Nutrients Found in Whole Milk
There are nine essential vitamins and nutrients found in whole milk. These include:
- vitamins A, B, and D
And in fact, many of these same vitamins and nutrients are found in other types of milk, such as skim milk and 2% reduced fat milk, at similar levels. So, what makes whole milk the better choice? It’s actually the fat content in whole milk that allows the body to actually absorb vitamins A and D. That’s because these vitamins are fat-soluble. If you’re drinking milk but not getting enough fat, your body won’t be able to absorb these vitamins and thus won’t reap their many benefits.
Why We Need These Nutrients
Vitamins A and D are an important part of your overall health, so you can’t exactly afford not to get them. Specifically, vitamin A is known to benefit:
- soft tissue
- mucus membranes
Vitamin D, on the other hand, is a must for maintaining the health of your bones and teeth, regulating insulin levels, supporting lung function, and more. And of course, the body needs protein to build lean muscle in addition to calcium to further support strong bones.
Who Benefits Most From Whole Milk?
Simply put, everybody can benefit from drinking whole milk, and studies have actually shown that those who opt for whole milk are at no greater risk of heart problems than those who drink low-fat milk. Furthermore, no evidence has been found that those who drink low-fat milk are any more likely to lose weight or maintain a healthy weight than those who drink whole milk. The key is moderation.

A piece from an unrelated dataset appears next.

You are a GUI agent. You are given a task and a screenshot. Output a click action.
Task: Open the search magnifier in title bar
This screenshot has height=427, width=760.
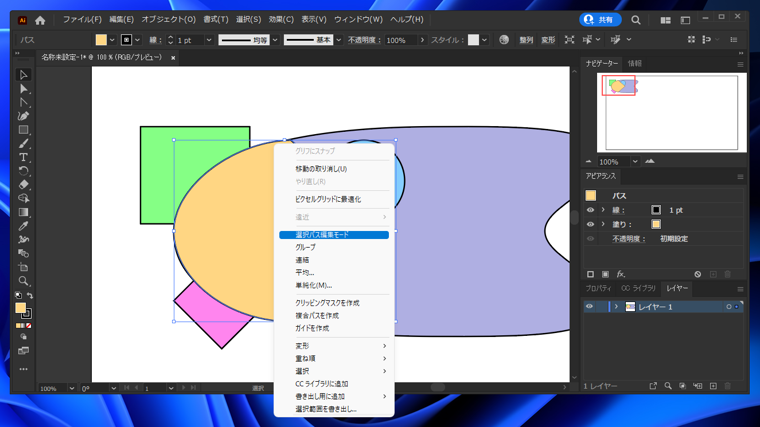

Specifically, however, whole milk has been recommended as the milk of choice for young children, pregnant women, and elderly adults. In fact, one study showed that drinking whole milk during pregnancy not only provided pregnant women with health benefits, but led to a reduced risk of diabetes for the child later in life. The same study also found that drinking whole milk during pregnancy led to taller children later in life
Unfortunately, there has been a lot of misinformation out there in past decades about the health of whole milk. While it’s true that it has a higher fat content and contains more calories than other forms of milk, it provides a number of health benefits to those who drink it. Now that you have a better understanding of what whole milk is and isn’t, you can make a better informed decision about which type of milk is best for your body’s needs.